Old-timey. Funky with the stink of mold and rotted wood. And likely the cheapest, crappiest meeting space in Portland. While one part of my mind took in the room, the other part of my head was tallying the people and details.
Ten people in the room, six men and four women. Most of them stood against the walls, equidistant from each other like they were holding down territory. At the table, which was four sawhorses supporting a plank of plywood in the middle of the room, sat Pike. Anthony, still in his gray hoodie, glared at me from the far right corner, where he was getting his slouch on. Other than my guide, Whiskey Guy, who wandered over to my left to claim an empty spot of wall, I didn’t recognize anyone else.
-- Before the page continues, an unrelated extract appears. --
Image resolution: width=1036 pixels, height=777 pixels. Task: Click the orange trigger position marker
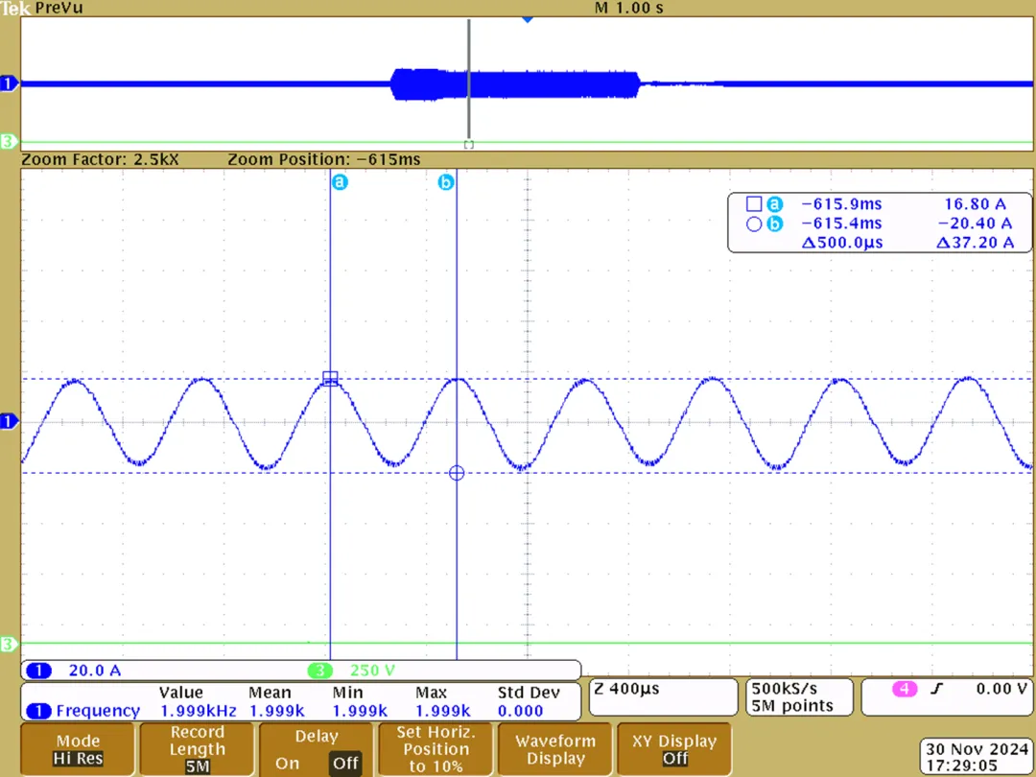click(x=526, y=19)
Okay, this was where my jaded outlook on being a Hound kicked in. It was easy to identify a Hound in a room-all you had to do was find someone who looked completely antisocial, yet became too curious too quickly, and of course was hiding an additction.
“Allie Beckstrom,” Pike said in his gravely voice, “meet the Pack. I’m only gonna go through this once, so pay attention. That’s Sid Westerling.” He pointed to the first man standing on my right.
Heavyset and blond enough to have Norwegian ancestors, Sid wore wire frame glasses and looked like he should be sitting behind a computer, not sniffing down spells. I guessed him for prescription painkillers. He nodded a hello. “I think you and I worked the Spatler case a few years back.”
I frowned, dug for the memory, found it. “Right. You were fast.”